Tesla Corp. (NASDAQ:TSLA) has been upgraded by Canaccord Genuity to ‘buy’ from ‘hold’ after the Canadian broker boosted its share target price for the electric vehicles (EVs) maker to US$1,071.00 from US$419.00,. with the stock currently trading at close to US$700 per share.

In a note to clients, Canaccord Genuity‘s analysts said the increased target price was based on a valuation of 63 times their 2024 EV/EBITDA multiple for Tesla, which is three times the peer group average.

“While rich, we also believe Tesla holds a several-year lead and is now expanding aggressively into storage and thus feel our multiple is warranted,” they added.

READ: Tesla seeks showroom locations in India, hires executive for lobbying

The analysts said they believe that Tesla’s focus on first-principle engineering will radically change the battery market, enabling the company to further the lead in battery EVs (BEV) and expand into the solar and home energy markets with its Powerwall products.

They pointed out that battery supply constraints will begin to alleviate in 2022, as the new 4680 cell design production comes online in Giga Nevada, Texas, and in Berlin, and with its partners Panasonic and LG, adding that ample battery supply will allow Tesla to meet its new aggressive Powerwall campaign, as well as Powerpack, and Megapack in full scale, often paired with solar installations.
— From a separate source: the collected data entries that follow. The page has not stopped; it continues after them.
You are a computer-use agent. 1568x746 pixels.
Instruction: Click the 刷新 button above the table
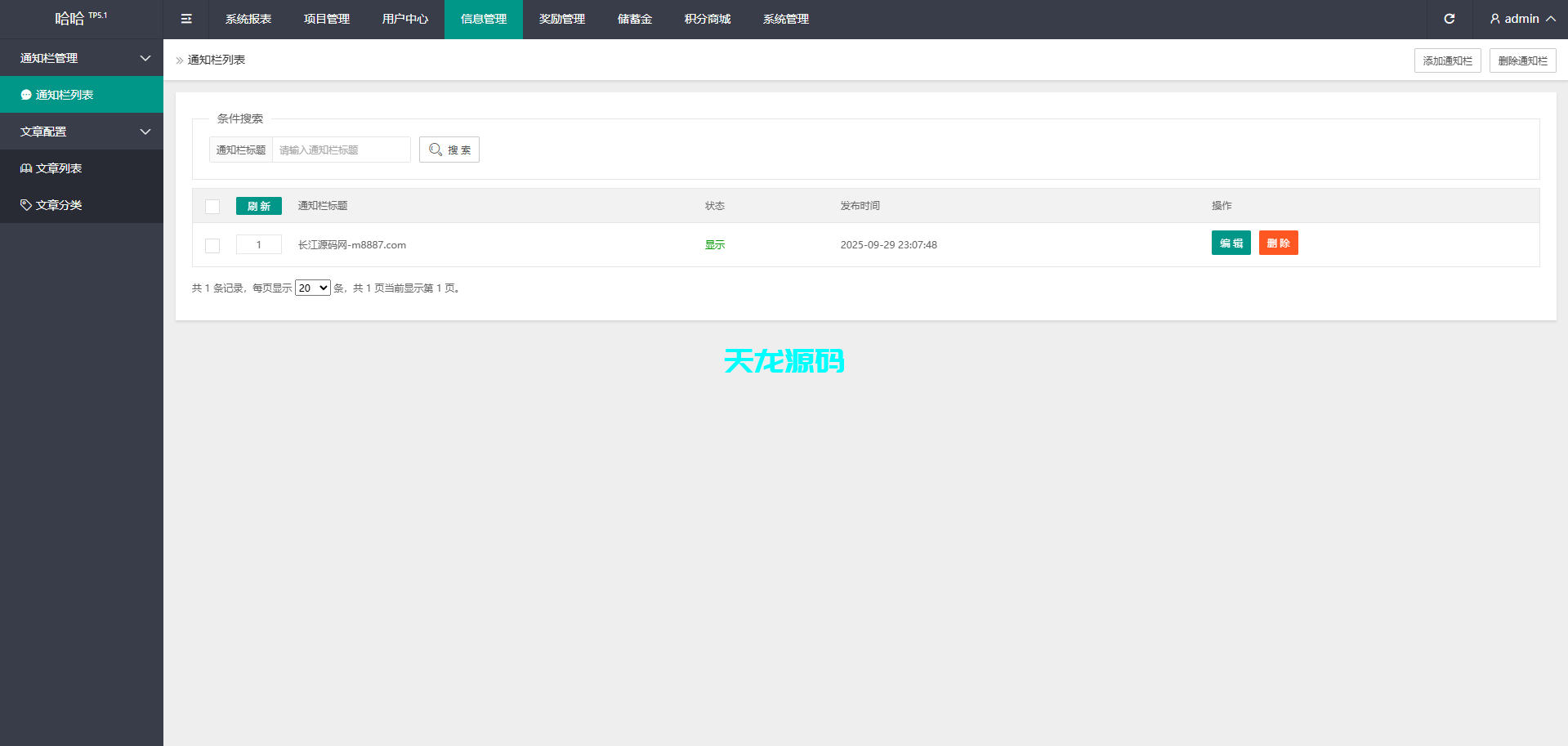click(258, 206)
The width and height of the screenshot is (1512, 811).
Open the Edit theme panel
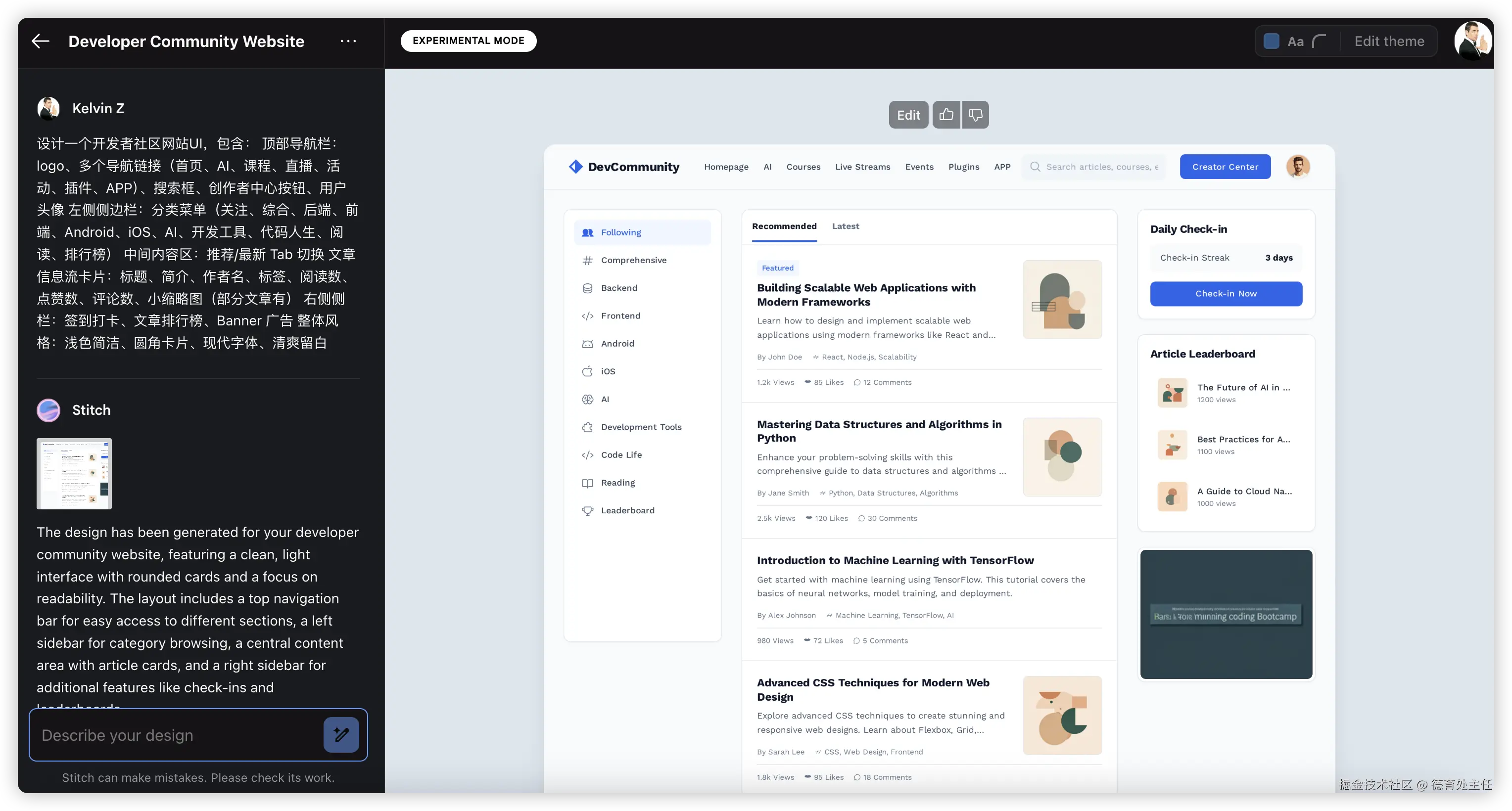(x=1389, y=41)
The analysts said: “We are expecting accelerated growth in the energy generation and storage business, growing conservatively to $8B in revenue in ’25 with gross margins at parity or better than its BEV business (+25%). Model 3/Y represented 99% of TSLA’s record 1Q21 deliveries, demonstrating a successful transition to the leader in mass-market BEVs.”
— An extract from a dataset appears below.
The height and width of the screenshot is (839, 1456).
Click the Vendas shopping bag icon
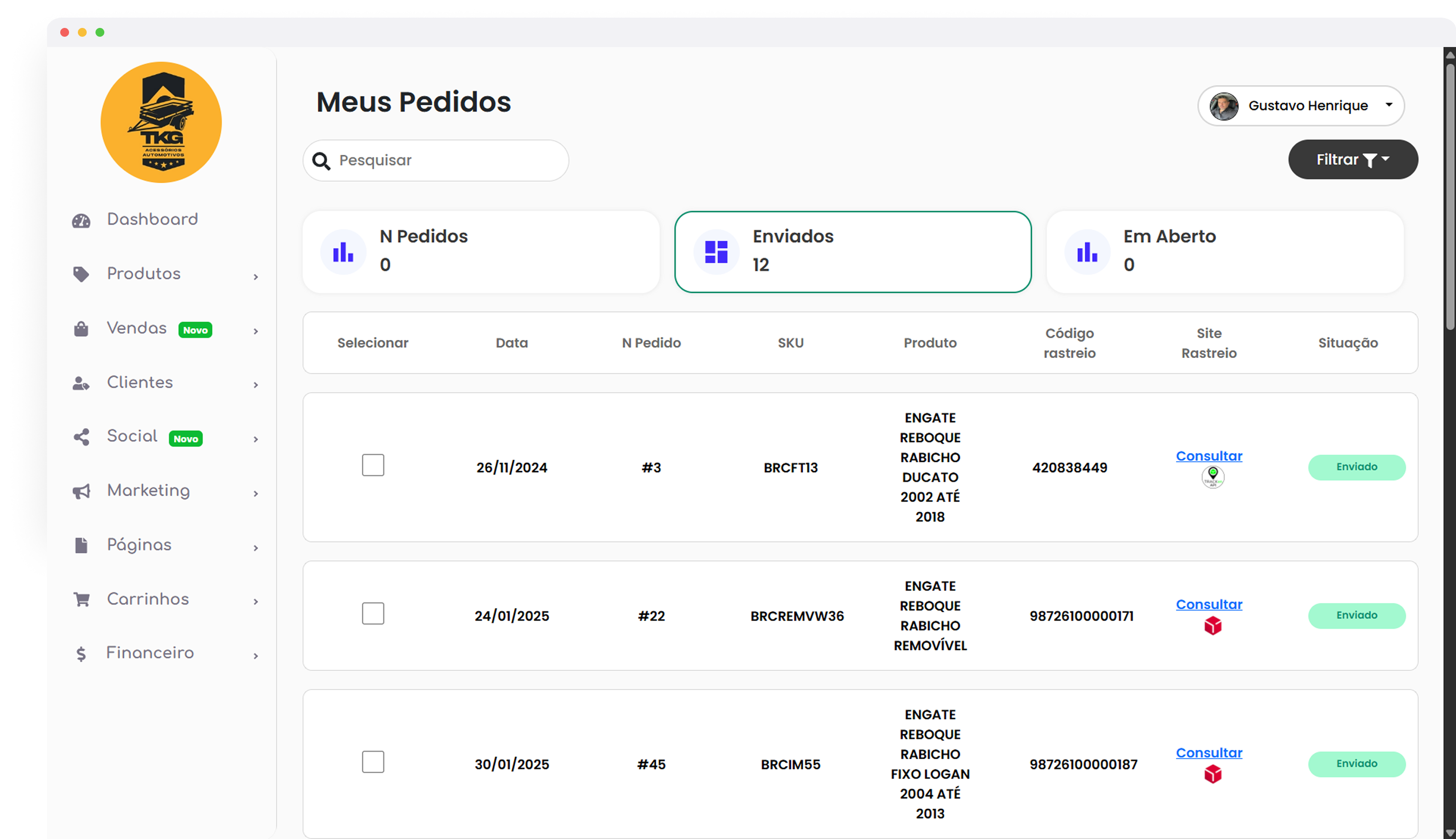tap(81, 329)
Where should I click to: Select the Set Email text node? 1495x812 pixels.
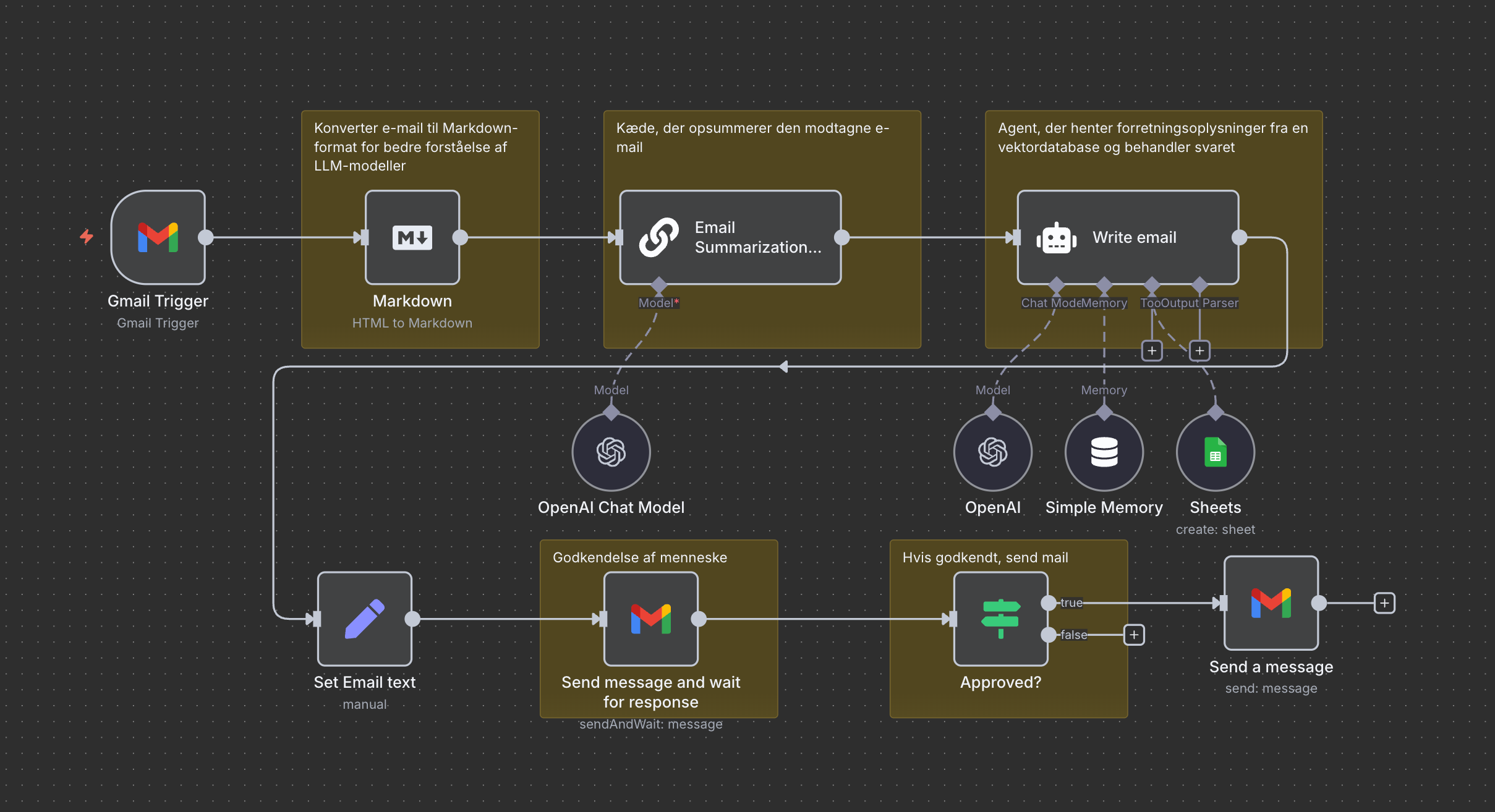click(365, 619)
They added: “We believe auto gross margins will continue to improve to 25%+ as Model 3/Y volumes increase from Giga Shanghai and entry models using LFP batteries, and tail wind from credit sales in China.”
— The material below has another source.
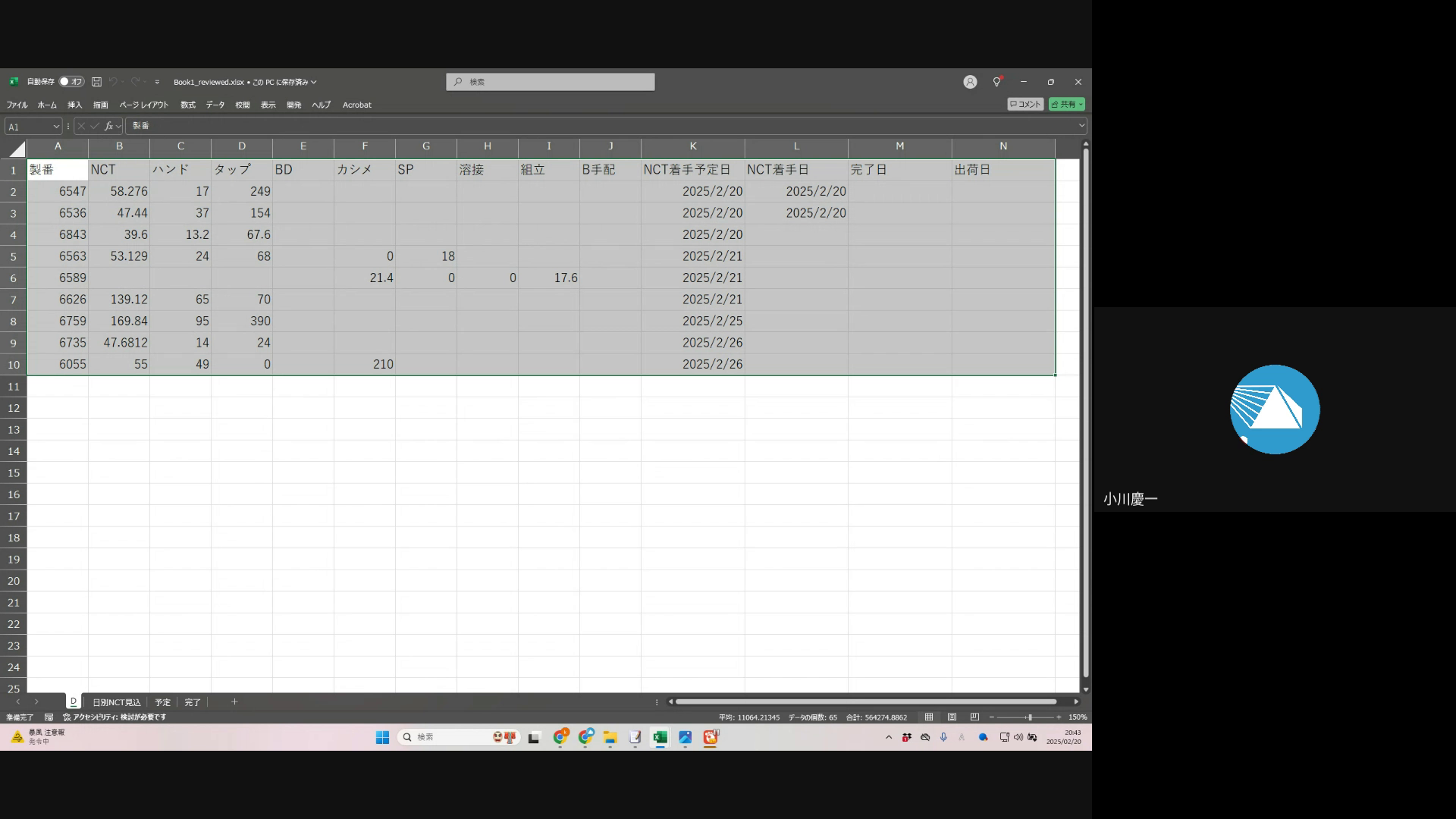This screenshot has height=819, width=1456.
Task: Switch to Page Layout view icon
Action: [x=952, y=717]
The analysts noted that Tesla’s new battery innovations in manufacturing, cell design, and auto structural integration will reduce $/kWh by 30%, further widening the gap, and  the company’s lead over
traditional OEMs.

They said: “TSLA’s successful transition to mass-market EVs and strong investments in battery manufacturing expertise and production capacity give us confidence they will attack and conquer another trillion-dollar market in energy generation and storage.”

The analysts concluded: “Our data suggests Tesla has ramped home energy generation and storage campaigns already, building demand and leveraging its brand.”

In midday trading on Monday, Tesla shares in New York were trading at US$696.24, up 19% on the day so far.